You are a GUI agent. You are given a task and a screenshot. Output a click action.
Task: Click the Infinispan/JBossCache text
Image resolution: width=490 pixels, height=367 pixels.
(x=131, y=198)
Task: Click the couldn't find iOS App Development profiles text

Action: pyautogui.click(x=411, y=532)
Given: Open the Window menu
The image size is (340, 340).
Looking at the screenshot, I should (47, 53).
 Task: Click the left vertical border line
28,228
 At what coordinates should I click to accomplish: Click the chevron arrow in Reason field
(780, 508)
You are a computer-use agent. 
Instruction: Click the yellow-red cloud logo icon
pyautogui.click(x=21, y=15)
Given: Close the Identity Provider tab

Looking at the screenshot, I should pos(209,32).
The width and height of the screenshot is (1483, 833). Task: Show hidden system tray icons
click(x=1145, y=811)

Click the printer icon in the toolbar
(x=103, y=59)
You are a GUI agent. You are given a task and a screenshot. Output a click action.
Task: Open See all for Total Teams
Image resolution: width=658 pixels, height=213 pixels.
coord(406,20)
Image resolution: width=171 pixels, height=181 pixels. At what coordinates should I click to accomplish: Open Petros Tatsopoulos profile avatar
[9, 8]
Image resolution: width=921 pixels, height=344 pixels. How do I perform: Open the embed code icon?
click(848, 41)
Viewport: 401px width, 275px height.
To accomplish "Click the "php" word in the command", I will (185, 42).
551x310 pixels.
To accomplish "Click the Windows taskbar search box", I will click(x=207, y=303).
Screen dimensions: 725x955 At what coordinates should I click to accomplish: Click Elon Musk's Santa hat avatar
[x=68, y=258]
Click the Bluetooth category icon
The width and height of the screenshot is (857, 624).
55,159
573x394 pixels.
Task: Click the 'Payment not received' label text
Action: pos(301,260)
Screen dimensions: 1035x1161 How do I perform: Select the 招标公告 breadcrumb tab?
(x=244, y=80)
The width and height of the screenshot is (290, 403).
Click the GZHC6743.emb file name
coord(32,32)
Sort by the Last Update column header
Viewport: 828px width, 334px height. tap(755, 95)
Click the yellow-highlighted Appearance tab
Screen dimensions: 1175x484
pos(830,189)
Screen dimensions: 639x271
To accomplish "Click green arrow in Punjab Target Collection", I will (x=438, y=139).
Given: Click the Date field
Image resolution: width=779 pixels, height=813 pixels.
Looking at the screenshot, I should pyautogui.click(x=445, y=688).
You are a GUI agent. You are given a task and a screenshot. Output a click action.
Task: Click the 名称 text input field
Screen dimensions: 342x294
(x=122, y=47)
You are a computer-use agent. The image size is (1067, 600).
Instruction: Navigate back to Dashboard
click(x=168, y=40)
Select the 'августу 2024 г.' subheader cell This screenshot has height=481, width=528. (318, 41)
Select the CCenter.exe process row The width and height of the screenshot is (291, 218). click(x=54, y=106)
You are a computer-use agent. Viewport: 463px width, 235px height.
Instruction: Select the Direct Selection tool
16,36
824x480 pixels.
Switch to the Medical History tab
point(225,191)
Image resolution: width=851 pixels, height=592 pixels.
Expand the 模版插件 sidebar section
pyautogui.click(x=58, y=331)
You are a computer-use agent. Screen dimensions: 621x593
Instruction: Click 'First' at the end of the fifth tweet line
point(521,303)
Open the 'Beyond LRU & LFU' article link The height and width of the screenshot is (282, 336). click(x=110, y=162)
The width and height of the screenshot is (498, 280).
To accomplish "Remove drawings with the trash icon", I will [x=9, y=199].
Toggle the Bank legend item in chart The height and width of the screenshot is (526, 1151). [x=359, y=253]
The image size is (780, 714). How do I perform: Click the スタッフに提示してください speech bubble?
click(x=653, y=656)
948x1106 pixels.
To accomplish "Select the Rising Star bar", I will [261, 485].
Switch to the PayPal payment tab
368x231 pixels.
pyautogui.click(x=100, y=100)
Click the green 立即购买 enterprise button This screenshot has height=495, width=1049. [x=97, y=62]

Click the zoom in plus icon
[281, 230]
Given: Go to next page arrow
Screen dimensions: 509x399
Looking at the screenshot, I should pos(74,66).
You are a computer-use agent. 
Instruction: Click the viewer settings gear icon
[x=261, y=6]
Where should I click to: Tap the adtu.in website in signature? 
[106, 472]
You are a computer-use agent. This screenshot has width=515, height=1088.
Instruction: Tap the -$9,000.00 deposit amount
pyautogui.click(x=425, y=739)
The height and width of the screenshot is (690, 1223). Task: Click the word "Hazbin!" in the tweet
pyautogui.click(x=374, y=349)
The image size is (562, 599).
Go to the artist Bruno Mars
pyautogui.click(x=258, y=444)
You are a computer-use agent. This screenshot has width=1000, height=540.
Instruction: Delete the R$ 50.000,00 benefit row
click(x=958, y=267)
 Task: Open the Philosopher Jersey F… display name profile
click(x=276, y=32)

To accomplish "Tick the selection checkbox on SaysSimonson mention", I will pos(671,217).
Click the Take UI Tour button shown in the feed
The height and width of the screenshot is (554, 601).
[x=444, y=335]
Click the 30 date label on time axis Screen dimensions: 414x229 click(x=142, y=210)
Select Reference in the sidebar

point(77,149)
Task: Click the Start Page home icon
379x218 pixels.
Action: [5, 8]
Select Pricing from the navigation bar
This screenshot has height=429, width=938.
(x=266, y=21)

> _WHAT IS REQUIRED_
Your output should be the lines from the one with "Where should I" through the last line of the entries above, copied exactly and nothing more.

> _EXPECTED ANSWER_
Where should I click to: Tap the adtu.in website in signature? 
[106, 472]
You are a computer-use agent. This screenshot has width=515, height=1088.
Instruction: Tap the -$9,000.00 deposit amount
pyautogui.click(x=425, y=739)
The height and width of the screenshot is (690, 1223). Task: Click the word "Hazbin!" in the tweet
pyautogui.click(x=374, y=349)
The image size is (562, 599).
Go to the artist Bruno Mars
pyautogui.click(x=258, y=444)
You are a computer-use agent. This screenshot has width=1000, height=540.
Instruction: Delete the R$ 50.000,00 benefit row
click(x=958, y=267)
 Task: Open the Philosopher Jersey F… display name profile
click(x=276, y=32)

To accomplish "Tick the selection checkbox on SaysSimonson mention", I will pos(671,217).
Click the Take UI Tour button shown in the feed
The height and width of the screenshot is (554, 601).
[x=444, y=335]
Click the 30 date label on time axis Screen dimensions: 414x229 click(x=142, y=210)
Select Reference in the sidebar

point(77,149)
Task: Click the Start Page home icon
379x218 pixels.
Action: [5, 8]
Select Pricing from the navigation bar
This screenshot has height=429, width=938.
(x=266, y=21)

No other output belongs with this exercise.